World-changing content? Maybe.
Stunning new technology? Um, no.
Then what is it?
They are cracks in the dam. They are canaries in the mine. Clay Shirky in Here Comes Everybody, wrote in part, "...We are plainly witnessing a restructuring of the music and newspaper businesses, but their suffering isn’t unique, it’s prophetic." Spot on Clay. Higher education, take note, its your turn. Oh, to all the folks in corporate learning and training who just breathed a sigh of relief that it wasn't their turn...you need to keep reading.
Ever hear of Common Craft? Lynda.com or Stormwind? How about Bloomfire? Code Academy? Quora? Snapguide? Instructables? Open Sesame? No? Look 'em up. Why? Well, I talk a lot about how we can look to the consumer market for features that will be included in our enterprise systems in the future....well look to the consumer market for new business models and production models too.
Do you remember Fletch? Of course you do. Everyone loves that movie. Remember the scene in the doctor's office? No, not that part, the part where the dialog goes like this:
Dr. Joseph Dolan: You know, it's a shame about Ed.
Fletch: Oh, it was. Yeah, it was really a shame. To go so suddenly like that.
Dr. Joseph Dolan: Ahh, he was dying for years.
Fletch: Sure, but... the end was really... very sudden.
Dr. Joseph Dolan: He was in intensive care for eight weeks!
Fletch: Yeah, but I mean the very end, when he actually died. That was extremely sudden.
That's what where we are headed. Everyone keeps cranking out instructional content based on seat time and levels of interactivity EXCEPT anyone not already in the industry. Those folks are the ones finding alternative models. Why? I believe its because the logic that once held that system together is breaking down.
Waaaaay back in 2005, Bill Gates gave a speech to the National Governor's Association.

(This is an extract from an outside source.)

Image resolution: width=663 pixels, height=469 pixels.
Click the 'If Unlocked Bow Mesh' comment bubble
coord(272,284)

Part of what he said was:
America’s high schools are obsolete.
By obsolete, I don’t just mean that our high schools are broken, flawed, and under-funded – though a case could be made for every one of those points.

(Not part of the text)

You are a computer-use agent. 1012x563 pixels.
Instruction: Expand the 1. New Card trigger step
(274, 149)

By obsolete, I mean that our high schools – even when they’re working exactly as designed – cannot teach our kids what they need to know today.
Training the workforce of tomorrow with the high schools of today is like trying to teach kids about today’s computers on a 50-year-old mainframe. It’s the wrong tool for the times.
Our high schools were designed fifty years ago to meet the needs of another age. Until we design them to meet the needs of the 21st century, we will keep limiting – even ruining – the lives of millions of Americans every year.
I believe he was spot on. Summers off? Built for an agricultural society. Desks in rows and columns? A factory model of control and surveilance not education. You can't fix it though because it's not broken. Its an outdated design.
Wonder why all the companies I mentioned above are popping up? Why institutions like Harvard, MIT, Stanford and so on are even experimenting? They feel the problems in the model. Do we? We keep pushing ADDIE like its some kind of magic charm. What happens though when we deploy a social media system first - that would make the "I" first...and we do that before any analysis because you can't analyze something that you have no data for...and then we tweak the design...whoa...now we're all out of order. I don't know if ADDIE is right or wrong but I know its too rigid. We don't operate in linear fashion we operate in a realm of simultaneity. Now what's your design concept look like? 30, 60 90, days to develop an hour of instruction? Really?
I'm sure the folks at the Rocky Mountain News, which started in 1859, thought they would continue on forever too. I'm not here with all the answers, just trying to remind people that we need to be asking these questions now.